Sobhi — arguably Egypt’s Orson Welles — declared that his series was not antisemitic: “The Protocols are briefly mentioned in the series, but … the focus is on what ‘Zionist gangs’ did ‘to take over Palestine.’ … We ourselves are Semites, even more so than them.”
In fact, Egypt’s Security Chief at the time, cognizant of possible diplomatic complications, had forced Sobhi to cut back — but not eliminate — numerous invocations of the Protocols. Relatively few cynics accused the Egyptian government of exploiting the series’ rampant anti-Jewish, anti-Israel conspiracy theories to distract public attention from economic problems and political repression at home.
But Sobhi never deviated from his faith in Horseman. When the Muslim Brotherhood took control of the Egyptian government after the 2011 elections, Sobhi saw to it that the entire series — without edits or expurgations — was broadcast on Egyptian television.
And just last month, the prestigious Institut Français, which specializes in North African cultural outreach for the French government, honored Sobhi.

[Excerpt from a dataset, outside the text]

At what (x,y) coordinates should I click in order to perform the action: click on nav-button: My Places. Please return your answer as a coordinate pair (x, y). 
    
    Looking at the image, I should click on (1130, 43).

The Simon Wiesenthal Center’s Director for International Relations, Dr. Shimon Samuels, bitterly protested.
What explains this French soft spot for a notorious Arab antisemite? For a clue, consider the peculiar case of French philosopher Roger Garaudy, who converted to Islam in 1982, authored the antisemitic The Founding Myths of Modern Israel in 1995, and was convicted of incitement to racial hatred in 1998. Almost a decade after his death in 2012, Garaudy maintains his iconic status as a truth teller about Jews and Israel among many deluded French intellectuals.
Another example: the web site of France’s Arab World Institute has removed, but only under pressure, a picture showing protesters wearing Netanyahu masks. It advertised a debate in Paris, entitled: “Stranglehold on Israel. Netanyahu or the end of the Zionist dream,” and depicted Israeli Prime Minister Benjamin Netanyahu holding up bloody hands.
Antisemitism has age-old religious roots in the Islamic tradition, but some modern antisemitism, such as the Protocols, was exported from Europe and the US to the Arab and Muslim worlds during and after the Hitler era. Now it is returning from the Mideast to Europe and America by means of a feedback loop, with Mideast immigrants carrying anti-Jewish attitudes as baggage with them, especially to Western Europe. The Sobhi award hints why many French and even English Jews are considering making aliyah to Israel — because they no longer feel safe in European countries.
Historian Harold Brackman is a long-time consultant for the Simon Wiesenthal Center on global issues of intolerance and tolerance.